### Supplied records

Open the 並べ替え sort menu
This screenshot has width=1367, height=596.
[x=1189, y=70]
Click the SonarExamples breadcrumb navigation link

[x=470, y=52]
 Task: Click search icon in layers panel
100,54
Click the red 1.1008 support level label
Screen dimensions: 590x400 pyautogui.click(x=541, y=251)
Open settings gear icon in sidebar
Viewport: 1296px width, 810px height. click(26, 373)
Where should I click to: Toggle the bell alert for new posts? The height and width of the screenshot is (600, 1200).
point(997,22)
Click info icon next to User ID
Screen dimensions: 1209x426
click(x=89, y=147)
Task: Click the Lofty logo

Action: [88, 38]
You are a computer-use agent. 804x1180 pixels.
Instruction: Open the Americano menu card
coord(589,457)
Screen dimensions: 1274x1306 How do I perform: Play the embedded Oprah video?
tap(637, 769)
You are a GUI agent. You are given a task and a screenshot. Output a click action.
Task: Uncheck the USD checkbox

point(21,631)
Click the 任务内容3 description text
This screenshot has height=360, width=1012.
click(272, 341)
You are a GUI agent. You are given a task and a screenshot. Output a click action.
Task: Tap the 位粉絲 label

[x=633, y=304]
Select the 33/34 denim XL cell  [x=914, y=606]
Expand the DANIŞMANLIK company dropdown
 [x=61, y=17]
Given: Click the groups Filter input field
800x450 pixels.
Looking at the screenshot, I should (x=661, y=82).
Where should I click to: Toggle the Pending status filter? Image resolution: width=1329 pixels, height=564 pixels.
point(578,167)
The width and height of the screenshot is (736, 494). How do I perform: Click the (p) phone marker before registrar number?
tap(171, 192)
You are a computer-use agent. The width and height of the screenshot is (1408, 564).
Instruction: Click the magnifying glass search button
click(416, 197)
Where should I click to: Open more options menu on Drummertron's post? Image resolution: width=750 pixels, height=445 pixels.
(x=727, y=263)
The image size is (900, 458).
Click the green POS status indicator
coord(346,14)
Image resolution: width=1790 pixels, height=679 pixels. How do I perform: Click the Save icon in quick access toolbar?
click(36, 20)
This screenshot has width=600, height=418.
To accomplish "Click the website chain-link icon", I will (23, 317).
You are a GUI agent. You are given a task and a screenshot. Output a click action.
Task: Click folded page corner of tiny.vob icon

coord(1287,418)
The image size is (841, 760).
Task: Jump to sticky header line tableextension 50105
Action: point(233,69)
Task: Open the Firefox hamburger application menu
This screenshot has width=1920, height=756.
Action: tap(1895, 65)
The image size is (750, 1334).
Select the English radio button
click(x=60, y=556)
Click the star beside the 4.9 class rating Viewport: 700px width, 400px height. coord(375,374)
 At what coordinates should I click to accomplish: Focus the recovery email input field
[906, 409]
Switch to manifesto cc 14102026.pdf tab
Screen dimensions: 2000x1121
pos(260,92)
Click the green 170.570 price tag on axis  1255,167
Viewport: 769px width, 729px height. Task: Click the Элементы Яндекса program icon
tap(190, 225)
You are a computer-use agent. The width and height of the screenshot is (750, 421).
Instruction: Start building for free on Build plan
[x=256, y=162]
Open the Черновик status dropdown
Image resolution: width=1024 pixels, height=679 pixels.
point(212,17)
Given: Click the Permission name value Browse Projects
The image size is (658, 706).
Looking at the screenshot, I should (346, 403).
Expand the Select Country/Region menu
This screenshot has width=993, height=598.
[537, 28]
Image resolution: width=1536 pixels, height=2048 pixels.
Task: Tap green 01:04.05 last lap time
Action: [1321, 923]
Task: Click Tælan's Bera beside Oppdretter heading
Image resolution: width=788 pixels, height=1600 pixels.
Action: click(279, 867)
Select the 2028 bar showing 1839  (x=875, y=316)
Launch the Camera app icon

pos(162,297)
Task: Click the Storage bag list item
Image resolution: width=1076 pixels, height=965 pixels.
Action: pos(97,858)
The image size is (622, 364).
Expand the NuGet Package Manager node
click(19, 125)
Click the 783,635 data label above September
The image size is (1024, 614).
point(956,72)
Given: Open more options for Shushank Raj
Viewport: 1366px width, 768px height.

### What you are asked to do
Would you print exactly and only the lines of the material above that run from the line with "Task: Click the Lofty logo" through the line with "Click the 任务内容3 description text", both included?

### Result of this task
Task: Click the Lofty logo

Action: [88, 38]
You are a computer-use agent. 804x1180 pixels.
Instruction: Open the Americano menu card
coord(589,457)
Screen dimensions: 1274x1306 How do I perform: Play the embedded Oprah video?
tap(637, 769)
You are a GUI agent. You are given a task and a screenshot. Output a click action.
Task: Uncheck the USD checkbox

point(21,631)
Click the 任务内容3 description text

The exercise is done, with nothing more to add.